▶ [WHAT YOU SHOULD DO]
Sift the listing for lines that hold the string "folder" and pull them out.

▶ [DATA SECTION]
-.-.-
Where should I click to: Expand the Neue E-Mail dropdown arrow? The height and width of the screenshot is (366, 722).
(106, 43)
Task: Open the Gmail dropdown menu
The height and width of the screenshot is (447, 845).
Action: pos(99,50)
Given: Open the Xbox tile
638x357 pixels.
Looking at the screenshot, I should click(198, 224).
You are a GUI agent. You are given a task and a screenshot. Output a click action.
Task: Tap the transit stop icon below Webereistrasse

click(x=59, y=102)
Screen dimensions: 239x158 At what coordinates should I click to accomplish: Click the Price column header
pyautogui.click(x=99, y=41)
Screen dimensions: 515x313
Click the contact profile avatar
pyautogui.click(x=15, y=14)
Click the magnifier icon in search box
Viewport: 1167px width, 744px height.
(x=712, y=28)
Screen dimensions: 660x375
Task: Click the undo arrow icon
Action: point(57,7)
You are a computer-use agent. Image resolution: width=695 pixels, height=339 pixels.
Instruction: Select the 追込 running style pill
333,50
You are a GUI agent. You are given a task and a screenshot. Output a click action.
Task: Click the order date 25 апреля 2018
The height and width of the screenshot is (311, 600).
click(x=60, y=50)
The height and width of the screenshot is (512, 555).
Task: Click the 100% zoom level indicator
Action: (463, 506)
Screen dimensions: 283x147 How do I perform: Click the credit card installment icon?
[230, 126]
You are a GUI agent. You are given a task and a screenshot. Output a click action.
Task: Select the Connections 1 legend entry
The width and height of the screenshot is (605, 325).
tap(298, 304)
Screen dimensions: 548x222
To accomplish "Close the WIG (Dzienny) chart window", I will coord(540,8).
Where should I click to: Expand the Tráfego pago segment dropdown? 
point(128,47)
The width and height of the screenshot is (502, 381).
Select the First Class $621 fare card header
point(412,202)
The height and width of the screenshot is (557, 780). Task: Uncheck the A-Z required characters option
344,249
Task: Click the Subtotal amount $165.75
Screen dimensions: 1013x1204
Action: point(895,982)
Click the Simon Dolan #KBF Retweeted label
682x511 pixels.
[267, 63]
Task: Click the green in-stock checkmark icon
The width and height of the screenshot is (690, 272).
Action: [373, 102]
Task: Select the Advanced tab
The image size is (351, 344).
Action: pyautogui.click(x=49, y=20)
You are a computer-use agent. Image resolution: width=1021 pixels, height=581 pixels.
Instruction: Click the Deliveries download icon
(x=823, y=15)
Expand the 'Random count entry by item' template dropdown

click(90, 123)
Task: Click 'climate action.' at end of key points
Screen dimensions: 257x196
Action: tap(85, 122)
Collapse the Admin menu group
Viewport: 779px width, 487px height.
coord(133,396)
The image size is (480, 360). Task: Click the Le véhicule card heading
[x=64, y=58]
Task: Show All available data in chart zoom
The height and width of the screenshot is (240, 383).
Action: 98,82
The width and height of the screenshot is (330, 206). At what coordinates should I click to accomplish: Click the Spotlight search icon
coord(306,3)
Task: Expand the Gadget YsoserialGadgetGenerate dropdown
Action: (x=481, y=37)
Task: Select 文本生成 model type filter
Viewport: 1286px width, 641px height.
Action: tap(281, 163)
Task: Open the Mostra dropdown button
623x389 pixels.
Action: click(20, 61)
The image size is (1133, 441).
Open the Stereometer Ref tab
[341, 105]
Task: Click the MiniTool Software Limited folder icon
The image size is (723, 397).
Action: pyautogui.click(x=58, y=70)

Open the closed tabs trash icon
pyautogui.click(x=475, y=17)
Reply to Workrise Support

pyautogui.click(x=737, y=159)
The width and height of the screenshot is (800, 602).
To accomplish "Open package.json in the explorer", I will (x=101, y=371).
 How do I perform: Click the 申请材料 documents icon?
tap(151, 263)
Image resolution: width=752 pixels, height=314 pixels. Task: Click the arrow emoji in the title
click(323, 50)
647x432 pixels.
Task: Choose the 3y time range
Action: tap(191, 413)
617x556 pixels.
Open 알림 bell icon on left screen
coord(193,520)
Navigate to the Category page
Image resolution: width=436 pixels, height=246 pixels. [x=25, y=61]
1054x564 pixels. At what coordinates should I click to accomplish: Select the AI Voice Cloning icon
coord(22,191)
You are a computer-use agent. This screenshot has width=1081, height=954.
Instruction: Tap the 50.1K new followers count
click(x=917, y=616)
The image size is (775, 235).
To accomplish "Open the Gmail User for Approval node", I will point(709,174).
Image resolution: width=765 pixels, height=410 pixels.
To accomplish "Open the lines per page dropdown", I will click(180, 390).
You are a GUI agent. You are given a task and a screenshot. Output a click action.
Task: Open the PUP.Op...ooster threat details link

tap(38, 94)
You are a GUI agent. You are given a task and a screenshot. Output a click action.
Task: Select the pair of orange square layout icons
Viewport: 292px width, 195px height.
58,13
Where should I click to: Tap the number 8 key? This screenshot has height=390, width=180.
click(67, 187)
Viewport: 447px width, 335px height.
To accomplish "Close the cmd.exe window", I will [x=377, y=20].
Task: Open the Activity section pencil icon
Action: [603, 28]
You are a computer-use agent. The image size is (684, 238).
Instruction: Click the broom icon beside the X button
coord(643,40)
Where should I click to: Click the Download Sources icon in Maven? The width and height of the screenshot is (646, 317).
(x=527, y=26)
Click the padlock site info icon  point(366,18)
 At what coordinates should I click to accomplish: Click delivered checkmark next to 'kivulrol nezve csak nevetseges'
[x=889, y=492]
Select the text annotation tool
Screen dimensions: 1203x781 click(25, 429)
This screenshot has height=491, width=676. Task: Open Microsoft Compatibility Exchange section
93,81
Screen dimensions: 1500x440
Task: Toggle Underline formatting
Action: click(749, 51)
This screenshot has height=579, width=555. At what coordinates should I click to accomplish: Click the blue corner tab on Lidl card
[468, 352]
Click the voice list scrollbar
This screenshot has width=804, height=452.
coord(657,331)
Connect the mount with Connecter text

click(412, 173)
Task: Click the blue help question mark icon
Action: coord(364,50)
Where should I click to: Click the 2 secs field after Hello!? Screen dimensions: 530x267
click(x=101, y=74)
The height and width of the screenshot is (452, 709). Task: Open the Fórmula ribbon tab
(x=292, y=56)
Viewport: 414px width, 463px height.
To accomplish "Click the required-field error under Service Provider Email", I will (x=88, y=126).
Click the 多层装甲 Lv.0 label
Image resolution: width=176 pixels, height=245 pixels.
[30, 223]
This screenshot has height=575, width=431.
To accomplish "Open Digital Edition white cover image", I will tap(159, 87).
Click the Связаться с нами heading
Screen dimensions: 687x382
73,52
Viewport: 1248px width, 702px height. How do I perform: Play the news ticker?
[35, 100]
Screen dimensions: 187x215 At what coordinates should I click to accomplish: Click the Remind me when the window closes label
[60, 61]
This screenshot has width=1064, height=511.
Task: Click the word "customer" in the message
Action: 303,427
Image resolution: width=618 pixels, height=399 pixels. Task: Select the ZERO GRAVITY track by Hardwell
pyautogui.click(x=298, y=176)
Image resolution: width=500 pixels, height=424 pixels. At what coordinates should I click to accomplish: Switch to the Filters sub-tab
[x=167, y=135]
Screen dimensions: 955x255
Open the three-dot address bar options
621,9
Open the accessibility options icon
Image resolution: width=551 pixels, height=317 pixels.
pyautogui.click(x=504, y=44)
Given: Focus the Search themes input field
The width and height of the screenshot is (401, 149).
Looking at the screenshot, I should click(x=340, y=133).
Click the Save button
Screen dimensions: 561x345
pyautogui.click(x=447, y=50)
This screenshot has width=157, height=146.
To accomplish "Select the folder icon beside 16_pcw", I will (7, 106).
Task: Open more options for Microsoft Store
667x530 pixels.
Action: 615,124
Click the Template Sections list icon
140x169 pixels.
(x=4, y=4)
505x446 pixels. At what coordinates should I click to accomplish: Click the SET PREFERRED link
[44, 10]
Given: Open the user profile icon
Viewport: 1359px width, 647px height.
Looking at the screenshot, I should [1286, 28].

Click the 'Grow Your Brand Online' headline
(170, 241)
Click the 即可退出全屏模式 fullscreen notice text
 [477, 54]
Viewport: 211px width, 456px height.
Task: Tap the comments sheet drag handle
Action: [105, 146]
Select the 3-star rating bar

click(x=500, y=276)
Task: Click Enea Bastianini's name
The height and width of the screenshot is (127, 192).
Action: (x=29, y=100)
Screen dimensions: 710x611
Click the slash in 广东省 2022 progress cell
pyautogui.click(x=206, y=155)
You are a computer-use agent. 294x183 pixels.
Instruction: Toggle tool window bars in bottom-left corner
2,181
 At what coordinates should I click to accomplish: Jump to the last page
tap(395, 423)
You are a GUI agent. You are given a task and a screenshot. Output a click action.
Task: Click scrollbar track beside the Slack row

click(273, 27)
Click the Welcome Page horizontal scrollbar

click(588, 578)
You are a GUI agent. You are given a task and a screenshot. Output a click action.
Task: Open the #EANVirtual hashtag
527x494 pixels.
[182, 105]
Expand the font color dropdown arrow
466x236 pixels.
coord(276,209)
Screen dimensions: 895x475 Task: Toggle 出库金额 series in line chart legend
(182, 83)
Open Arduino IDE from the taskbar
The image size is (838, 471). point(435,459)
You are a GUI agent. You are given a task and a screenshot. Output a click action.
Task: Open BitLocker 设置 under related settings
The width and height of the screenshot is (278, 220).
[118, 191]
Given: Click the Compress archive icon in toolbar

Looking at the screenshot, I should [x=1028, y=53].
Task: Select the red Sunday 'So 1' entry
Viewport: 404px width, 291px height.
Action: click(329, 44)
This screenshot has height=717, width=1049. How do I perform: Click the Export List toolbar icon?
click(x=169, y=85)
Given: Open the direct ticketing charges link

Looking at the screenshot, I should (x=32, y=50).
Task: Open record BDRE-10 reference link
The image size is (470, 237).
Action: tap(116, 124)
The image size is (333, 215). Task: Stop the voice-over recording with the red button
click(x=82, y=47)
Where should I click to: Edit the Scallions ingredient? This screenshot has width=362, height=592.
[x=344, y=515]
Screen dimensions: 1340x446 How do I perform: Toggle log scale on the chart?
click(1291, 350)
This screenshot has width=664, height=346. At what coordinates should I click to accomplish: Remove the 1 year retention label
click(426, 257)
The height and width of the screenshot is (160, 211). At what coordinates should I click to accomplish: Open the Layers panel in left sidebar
-.-.-
▶ [OUTPUT FOR THIS TASK]
Task: Click the MiniTool Software Limited folder icon
To accomplish "Select the folder icon beside 16_pcw", I will (7, 106).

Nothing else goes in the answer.